And while the district is required to maintain a permanent student record that includes a student’s legal name and gender, the district is not required to use those identifiers on school records or documents, the regulation says.
The district will change the name and gender on a student’s record “upon receipt of documentation that a student’s assertion of his, her or their gender identity is sincerely held as a part of the student’s core identity,” the regulation goes on to say.
It is unclear whether the child underwent an official record name change, but students have the right to be addressed by a name and pronoun they choose and to decide how much to share private information, according to the regulation.
“A student has the right to be addressed by a name and pronoun that corresponds to the student’s gender identity,” the regulation states. “A court-ordered name or gender change is not required, and the student need not change his or her official records in order to be treated in accordance with their expressed gender identity.”
Another parent spoke at the April 29 meeting in support of the concerned mother, saying discussions around sex and gender are private family discussions, and lessons on gender “must be removed from the curriculum before more children and families are harmed.”
“To plant seeds in young children’s minds about changing their identities, to discuss their sexual preference or feelings at these young ages, is nothing short of child abuse,” the parent said.

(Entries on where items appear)
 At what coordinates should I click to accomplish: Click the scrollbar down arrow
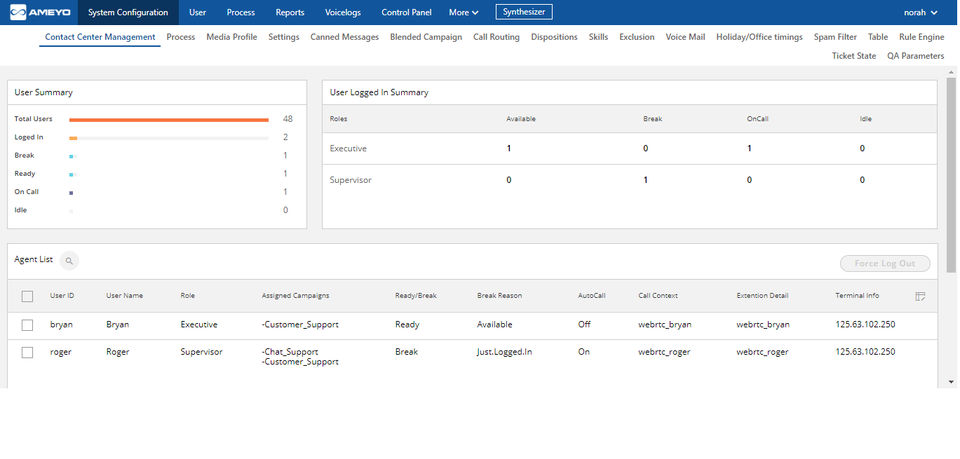pyautogui.click(x=950, y=382)
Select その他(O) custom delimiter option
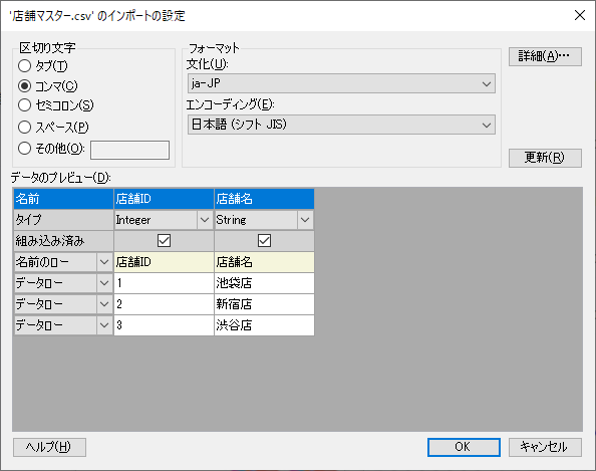Viewport: 596px width, 471px height. (x=25, y=148)

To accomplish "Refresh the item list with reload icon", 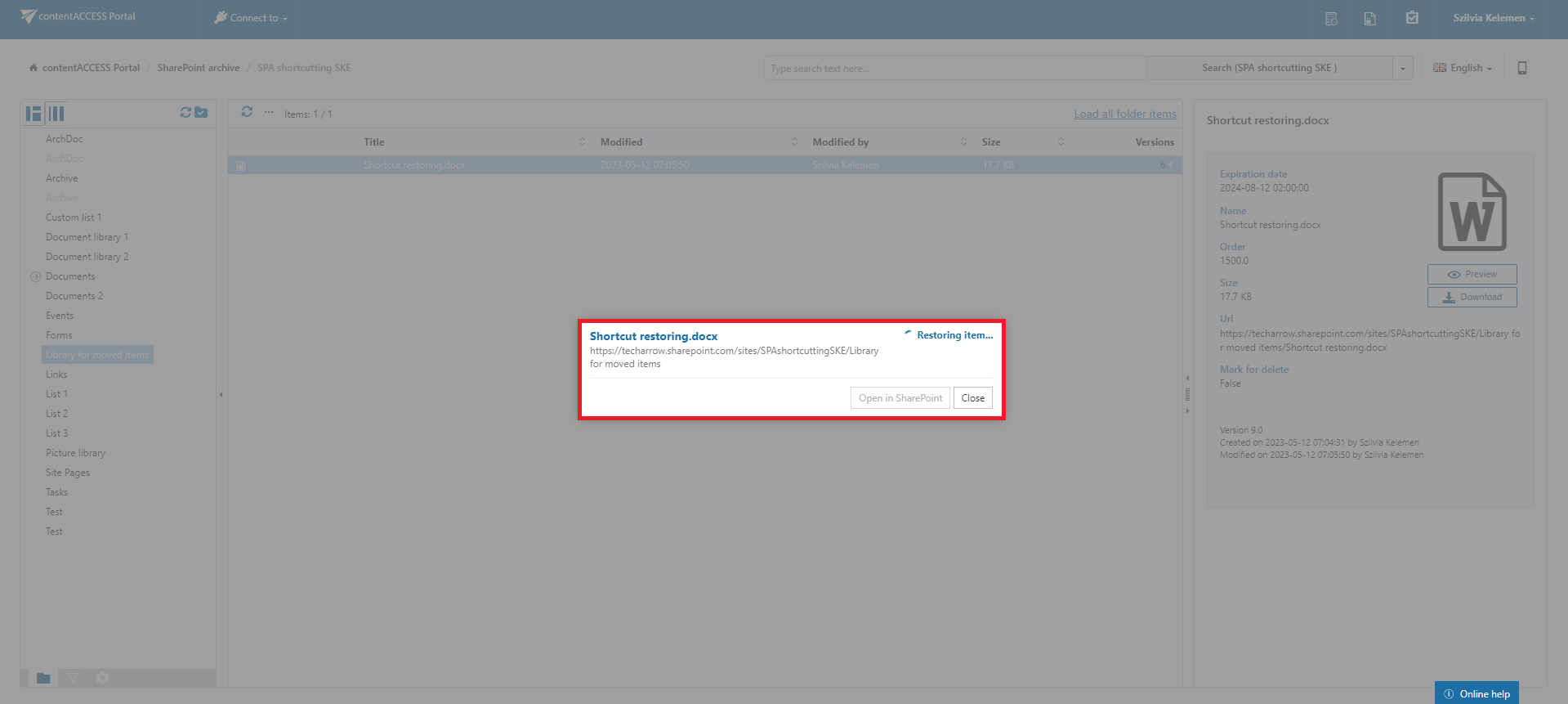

◆ STATED GOAL: Reproduce the passage on the district's gender identity regulation, everything from "Another parent spoke" down to "the parent said.", and swap "concerned mother" for "worried mother". The listing is separate material and stands apart from the text.

◆ RESPONSE BELOW:
Another parent spoke at the April 29 meeting in support of the worried mother, saying discussions around sex and gender are private family discussions, and lessons on gender “must be removed from the curriculum before more children and families are harmed.”
“To plant seeds in young children’s minds about changing their identities, to discuss their sexual preference or feelings at these young ages, is nothing short of child abuse,” the parent said.